The New York Times hailed it as a show that "leaves you wanting more, more, more". British audiences will be able to judge for themselves when Jelly Roll! - a tribute to the jazz great Jelly Roll Morton - slides into Stratford East next week.

"Fun, sexy and fast" is how Philip Hedley, the Theatre Royal's artistic director, describes this latest example of what - in the wake of Unforgettable and Five Guys Named Moe - seems to be a spate of small-scale productions with West End ambitions.

Worryingly reminiscent of Clarke Peter's Unforgettable, Jelly Roll! will try to tell the story of a Big Life with the aid of just two actors - the virtuoso pianist Morton Gunnar Larsen and the show's African-American creator, Vernel Bagneris. Larsen will replicate Jelly Roll's piano; Bagneris will do all the speaking parts.

Yet, if ever a tribute required a huge cast, it must be the story of jazz's greatest showman. Jelly Roll lived a rock'n'roll lifestyle before the advent of rock'n'roll. With a taste for $100 suits, he was the most flamboyant character among those musical pioneers, including King Oliver and Louis Armstrong, who first took jazz out of New Orleans.
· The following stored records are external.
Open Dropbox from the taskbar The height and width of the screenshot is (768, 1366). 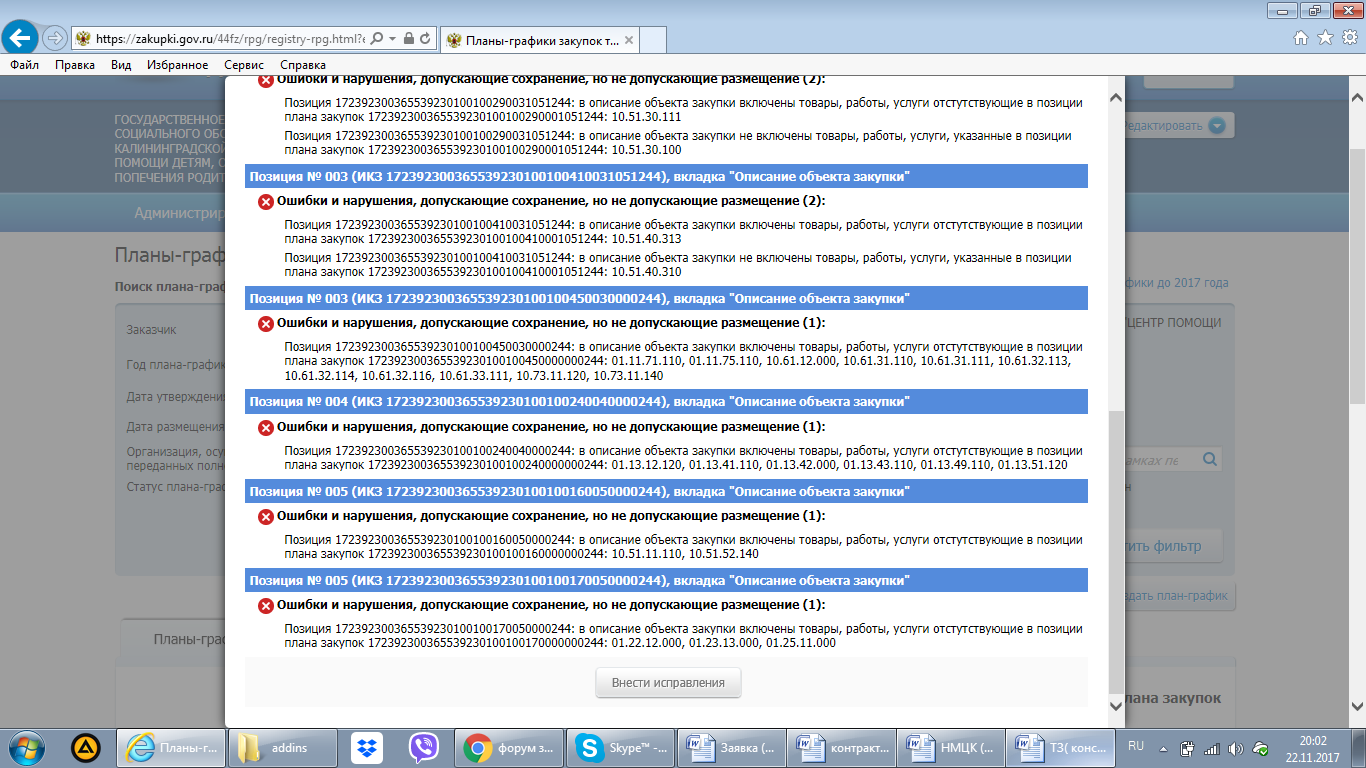tap(367, 747)
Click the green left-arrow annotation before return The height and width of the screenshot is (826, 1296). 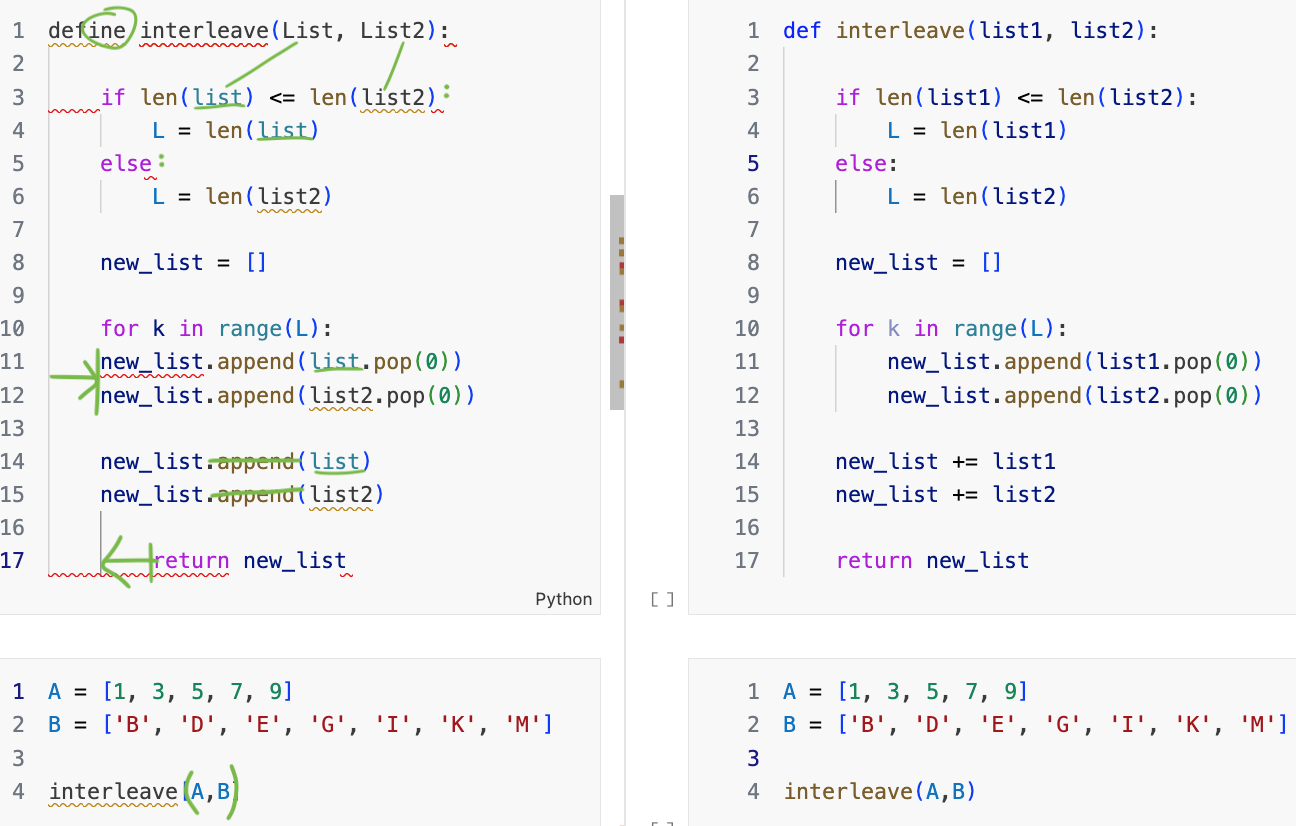tap(128, 561)
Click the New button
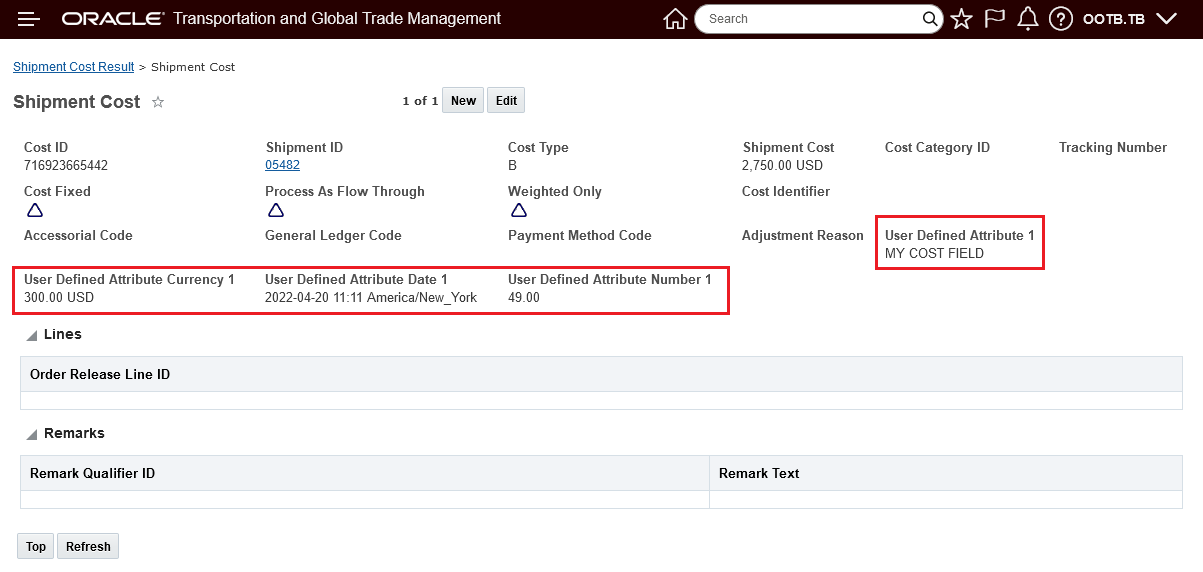The width and height of the screenshot is (1203, 572). click(463, 100)
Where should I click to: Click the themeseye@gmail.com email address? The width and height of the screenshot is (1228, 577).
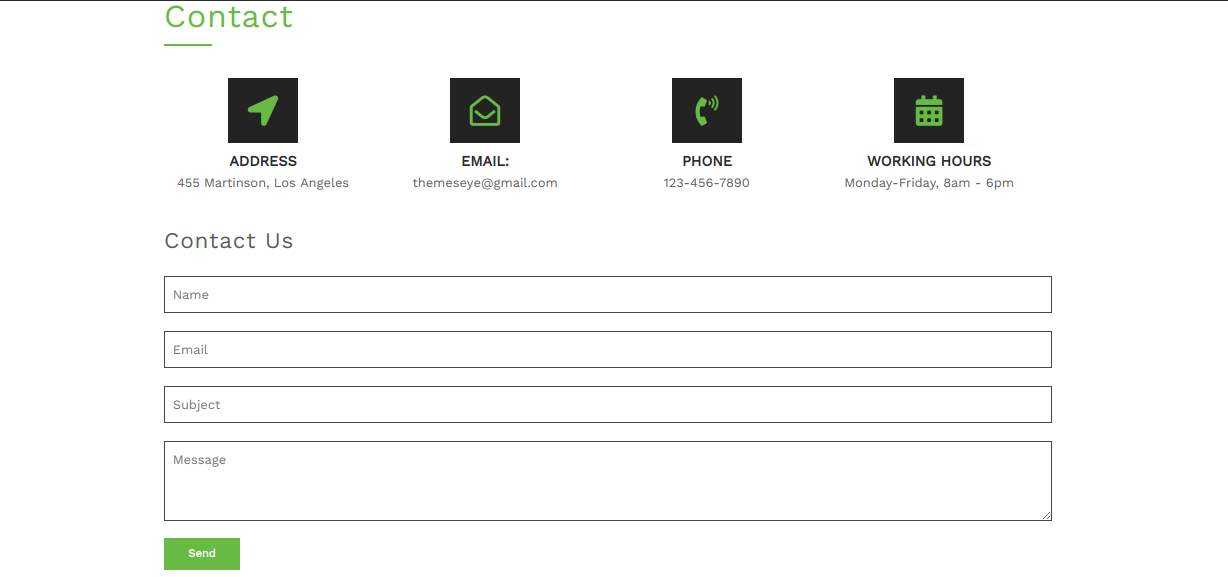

Aside from being early jazz's greatest pianist, Jelly Roll was also a pimp, a pool shark, a small-time conman who dabbled in voodoo, and a monumental egotist. It was probably his high-hattedness which, in the end, cost him the affection and financial security with which America's music establishment rewarded the more politic Duke Ellington and Count Basie.

Born to a lower middle-class Creole (Afro-French) family with pretensions to gentility, the man who claimed to have invented jazz was weaned on classical music, especially French and Italian opera, and before he was 15 had taught himself to play a variety of instruments, including the piano.

Turn of the century New Orleans, at the time of his birth, was a jazzman's paradise, with marching bands, street singers and exuberant funeral processions. Ragtime was the craze and Storyville, the city's redlight district, was the hub, attracting from all over the South musicians who found well-paid work in brothels, bars and gambling dens. Like so many of his coloured and white contemporaries, Jelly Roll, or to give him his real name, Ferdinand De La Mothe, was riveted by the new "Negro horn and piano music" that blared from every segregated quarter of New Orleans. It wasn't long before he was bringing his own considerable talent to that district, and to the notorious sex and music entertainment industry there.

Disowned by his grandmother after she learnt he was playing piano in a whorehouse, the 15-year-old Jelly Roll moved to Biloxi, Mississippi, only to take a similar job in the mansion of a white, high-class madam. But, as he told the Congress librarian Alan Lomax in the biography Mister Jelly Roll, after a rumour spread that he and the lady were having an affair, he fled back to New Orleans, narrowly escaping a lynching.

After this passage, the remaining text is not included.